GOAL OF THE EXERCISE: Without changing anything, transcribe all of the entries.

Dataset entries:
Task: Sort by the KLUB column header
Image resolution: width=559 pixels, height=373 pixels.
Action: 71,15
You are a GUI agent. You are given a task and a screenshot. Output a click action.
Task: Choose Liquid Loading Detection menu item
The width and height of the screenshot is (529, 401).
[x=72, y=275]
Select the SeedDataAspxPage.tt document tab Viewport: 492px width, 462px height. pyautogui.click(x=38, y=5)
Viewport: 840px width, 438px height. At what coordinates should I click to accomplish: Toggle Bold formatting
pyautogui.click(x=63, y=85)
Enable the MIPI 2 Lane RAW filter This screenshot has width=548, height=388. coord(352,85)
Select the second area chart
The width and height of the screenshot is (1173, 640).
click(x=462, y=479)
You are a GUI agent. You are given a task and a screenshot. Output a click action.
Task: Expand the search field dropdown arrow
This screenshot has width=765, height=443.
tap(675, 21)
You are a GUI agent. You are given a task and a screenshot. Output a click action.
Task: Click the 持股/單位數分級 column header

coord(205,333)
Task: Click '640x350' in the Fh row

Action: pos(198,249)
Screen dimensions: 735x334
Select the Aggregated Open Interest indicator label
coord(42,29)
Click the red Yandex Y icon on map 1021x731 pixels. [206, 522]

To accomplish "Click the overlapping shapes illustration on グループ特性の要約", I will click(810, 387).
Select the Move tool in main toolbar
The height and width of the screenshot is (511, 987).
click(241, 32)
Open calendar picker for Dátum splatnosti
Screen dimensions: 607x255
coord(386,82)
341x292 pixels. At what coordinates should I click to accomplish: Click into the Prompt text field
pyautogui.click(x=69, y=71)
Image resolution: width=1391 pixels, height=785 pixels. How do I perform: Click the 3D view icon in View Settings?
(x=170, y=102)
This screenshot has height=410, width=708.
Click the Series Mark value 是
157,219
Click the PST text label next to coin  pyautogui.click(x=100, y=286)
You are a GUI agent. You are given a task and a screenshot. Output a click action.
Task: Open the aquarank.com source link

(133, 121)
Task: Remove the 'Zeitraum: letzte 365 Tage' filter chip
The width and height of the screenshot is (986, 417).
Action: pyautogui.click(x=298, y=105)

EXERCISE OUTPUT:
Task: Sort by the KLUB column header
Image resolution: width=559 pixels, height=373 pixels.
Action: 71,15
You are a GUI agent. You are given a task and a screenshot. Output a click action.
Task: Choose Liquid Loading Detection menu item
The width and height of the screenshot is (529, 401).
[x=72, y=275]
Select the SeedDataAspxPage.tt document tab Viewport: 492px width, 462px height. pyautogui.click(x=38, y=5)
Viewport: 840px width, 438px height. At what coordinates should I click to accomplish: Toggle Bold formatting
pyautogui.click(x=63, y=85)
Enable the MIPI 2 Lane RAW filter This screenshot has width=548, height=388. coord(352,85)
Select the second area chart
The width and height of the screenshot is (1173, 640).
click(x=462, y=479)
You are a GUI agent. You are given a task and a screenshot. Output a click action.
Task: Expand the search field dropdown arrow
This screenshot has width=765, height=443.
tap(675, 21)
You are a GUI agent. You are given a task and a screenshot. Output a click action.
Task: Click the 持股/單位數分級 column header

coord(205,333)
Task: Click '640x350' in the Fh row

Action: pos(198,249)
Screen dimensions: 735x334
Select the Aggregated Open Interest indicator label
coord(42,29)
Click the red Yandex Y icon on map 1021x731 pixels. [206, 522]

To accomplish "Click the overlapping shapes illustration on グループ特性の要約", I will click(810, 387).
Select the Move tool in main toolbar
The height and width of the screenshot is (511, 987).
click(241, 32)
Open calendar picker for Dátum splatnosti
Screen dimensions: 607x255
coord(386,82)
341x292 pixels. At what coordinates should I click to accomplish: Click into the Prompt text field
pyautogui.click(x=69, y=71)
Image resolution: width=1391 pixels, height=785 pixels. How do I perform: Click the 3D view icon in View Settings?
(x=170, y=102)
This screenshot has height=410, width=708.
Click the Series Mark value 是
157,219
Click the PST text label next to coin  pyautogui.click(x=100, y=286)
You are a GUI agent. You are given a task and a screenshot. Output a click action.
Task: Open the aquarank.com source link

(133, 121)
Task: Remove the 'Zeitraum: letzte 365 Tage' filter chip
The width and height of the screenshot is (986, 417).
Action: pyautogui.click(x=298, y=105)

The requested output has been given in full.